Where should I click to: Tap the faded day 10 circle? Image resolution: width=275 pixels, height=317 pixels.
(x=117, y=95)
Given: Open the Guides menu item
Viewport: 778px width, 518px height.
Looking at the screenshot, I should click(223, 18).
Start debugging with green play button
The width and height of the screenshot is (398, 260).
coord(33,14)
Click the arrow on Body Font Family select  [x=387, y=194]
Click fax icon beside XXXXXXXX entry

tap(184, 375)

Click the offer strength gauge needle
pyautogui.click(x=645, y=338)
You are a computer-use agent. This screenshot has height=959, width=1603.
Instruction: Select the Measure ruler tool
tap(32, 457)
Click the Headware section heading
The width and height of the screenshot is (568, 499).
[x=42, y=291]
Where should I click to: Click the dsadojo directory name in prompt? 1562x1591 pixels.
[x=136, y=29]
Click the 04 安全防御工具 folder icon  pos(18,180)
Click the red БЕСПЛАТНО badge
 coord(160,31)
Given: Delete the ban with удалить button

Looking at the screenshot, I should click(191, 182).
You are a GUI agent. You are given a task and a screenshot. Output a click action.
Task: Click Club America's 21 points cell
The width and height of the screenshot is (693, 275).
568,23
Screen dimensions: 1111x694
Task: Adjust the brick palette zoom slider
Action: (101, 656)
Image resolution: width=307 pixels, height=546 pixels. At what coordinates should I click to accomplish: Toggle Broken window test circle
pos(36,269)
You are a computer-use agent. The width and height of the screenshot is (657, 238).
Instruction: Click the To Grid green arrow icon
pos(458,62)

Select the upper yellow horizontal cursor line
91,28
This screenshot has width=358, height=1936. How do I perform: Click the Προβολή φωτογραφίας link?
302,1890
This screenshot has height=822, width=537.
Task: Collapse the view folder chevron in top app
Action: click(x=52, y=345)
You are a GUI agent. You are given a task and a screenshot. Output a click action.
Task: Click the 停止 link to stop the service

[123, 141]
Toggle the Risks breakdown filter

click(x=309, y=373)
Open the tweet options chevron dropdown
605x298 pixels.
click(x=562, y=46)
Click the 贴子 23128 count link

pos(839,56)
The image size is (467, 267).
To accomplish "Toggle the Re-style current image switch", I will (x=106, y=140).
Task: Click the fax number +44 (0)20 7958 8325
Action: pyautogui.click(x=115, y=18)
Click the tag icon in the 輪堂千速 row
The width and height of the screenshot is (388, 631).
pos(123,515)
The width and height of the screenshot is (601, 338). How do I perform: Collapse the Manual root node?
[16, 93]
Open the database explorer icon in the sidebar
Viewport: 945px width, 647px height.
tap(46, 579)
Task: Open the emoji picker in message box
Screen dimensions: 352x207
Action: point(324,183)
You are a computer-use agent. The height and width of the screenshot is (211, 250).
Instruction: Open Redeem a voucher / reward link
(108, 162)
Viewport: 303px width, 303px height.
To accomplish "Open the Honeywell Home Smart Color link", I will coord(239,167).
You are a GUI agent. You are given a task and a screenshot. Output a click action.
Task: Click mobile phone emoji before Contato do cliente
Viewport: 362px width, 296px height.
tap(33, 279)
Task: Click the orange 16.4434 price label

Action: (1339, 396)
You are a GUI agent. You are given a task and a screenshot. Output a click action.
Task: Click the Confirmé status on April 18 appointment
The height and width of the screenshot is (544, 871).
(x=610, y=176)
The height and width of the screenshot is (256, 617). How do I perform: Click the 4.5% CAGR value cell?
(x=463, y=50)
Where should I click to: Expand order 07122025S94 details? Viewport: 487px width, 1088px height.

**Given exercise:** Please render the stretch from the line containing "Open the database" through the end of the data as a Markdown table with two columns, Row and Line: number each row and skip any blank lines.

**Answer to the exercise:**
| Row | Line |
|---|---|
| 1 | Open the database explorer icon in the sidebar |
| 2 | Viewport: 945px width, 647px height. |
| 3 | tap(46, 579) |
| 4 | Task: Open the emoji picker in message box |
| 5 | Screen dimensions: 352x207 |
| 6 | Action: point(324,183) |
| 7 | You are a computer-use agent. The height and width of the screenshot is (211, 250). |
| 8 | Instruction: Open Redeem a voucher / reward link |
| 9 | (108, 162) |
| 10 | Viewport: 303px width, 303px height. |
| 11 | To accomplish "Open the Honeywell Home Smart Color link", I will coord(239,167). |
| 12 | You are a GUI agent. You are given a task and a screenshot. Output a click action. |
| 13 | Task: Click mobile phone emoji before Contato do cliente |
| 14 | Viewport: 362px width, 296px height. |
| 15 | tap(33, 279) |
| 16 | Task: Click the orange 16.4434 price label |
| 17 | Action: (1339, 396) |
| 18 | You are a GUI agent. You are given a task and a screenshot. Output a click action. |
| 19 | Task: Click the Confirmé status on April 18 appointment |
| 20 | The height and width of the screenshot is (544, 871). |
| 21 | (x=610, y=176) |
| 22 | The height and width of the screenshot is (256, 617). How do I perform: Click the 4.5% CAGR value cell? |
| 23 | (x=463, y=50) |
| 24 | Where should I click to: Expand order 07122025S94 details? Viewport: 487px width, 1088px height. |